Vitamin E reduces adipose tissue fibrosis, inflammation, and oxidative stress and improves metabolic profile in obesity

Objective To test whether enhancing the capability of adipose tissue to store lipids using antioxidant supplementation may prevent the lipotoxic effects and improve the metabolic profile of long‐term obesity. Methods C57BL/6J mice were randomized into three experimental groups for 28 weeks: control group ( n  = 10) fed chow diet (10% kcal from fat), obese group (O, n  = 12) fed high‐fat (HF) diet (45% kcal from fat), and obese group fed HF diet and supplemented twice a week with 150 mg of α‐tocopherol (vitamin E) by oral gavage (OE, n  = 12). Results HF diet resulted in an obese phenotype with a marked insulin resistance, hypertriglyceridemia, and hepatic steatosis in O mice.

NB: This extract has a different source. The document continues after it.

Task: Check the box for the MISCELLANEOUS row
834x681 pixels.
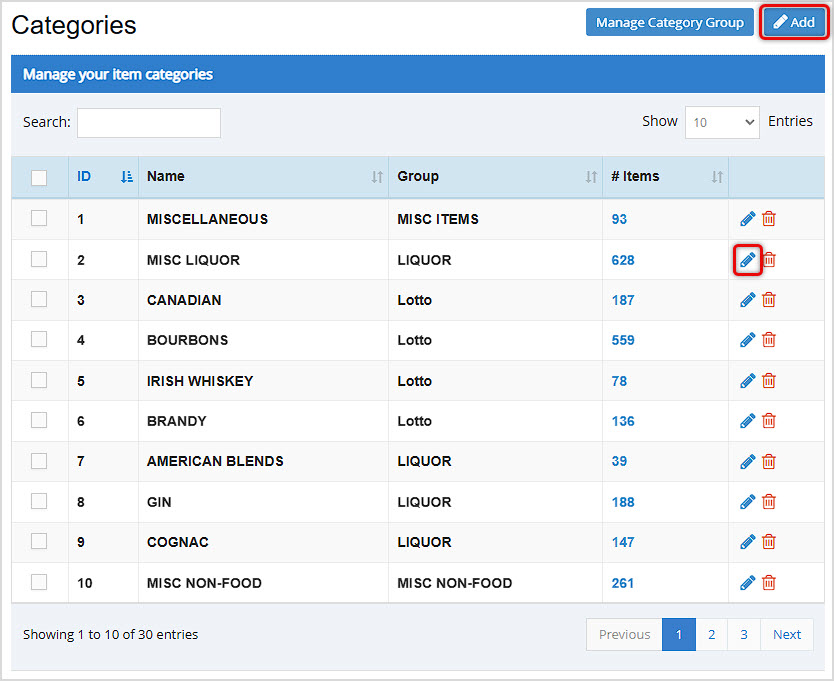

Histological analysis of obese visceral adipose tissue (VAT) revealed smaller adipocytes surrounded by a fibrotic extracellular matrix and an increased macrophage infiltration, with the consequent release of proinflammatory cytokines. Vitamin E supplementation decreased oxidative stress and reduced collagen deposition in the VAT of OE mice, allowing a further expansion of the adipocytes and increasing the storage capability. As a result, circulating cytokines were reduced and hepatic steasosis, hypertriglyceridemia, and insulin sensitivity were improved. Conclusions Our results suggest that oxidative stress is implicated in extracellular matrix remodeling and may play an important role in metabolic regulation.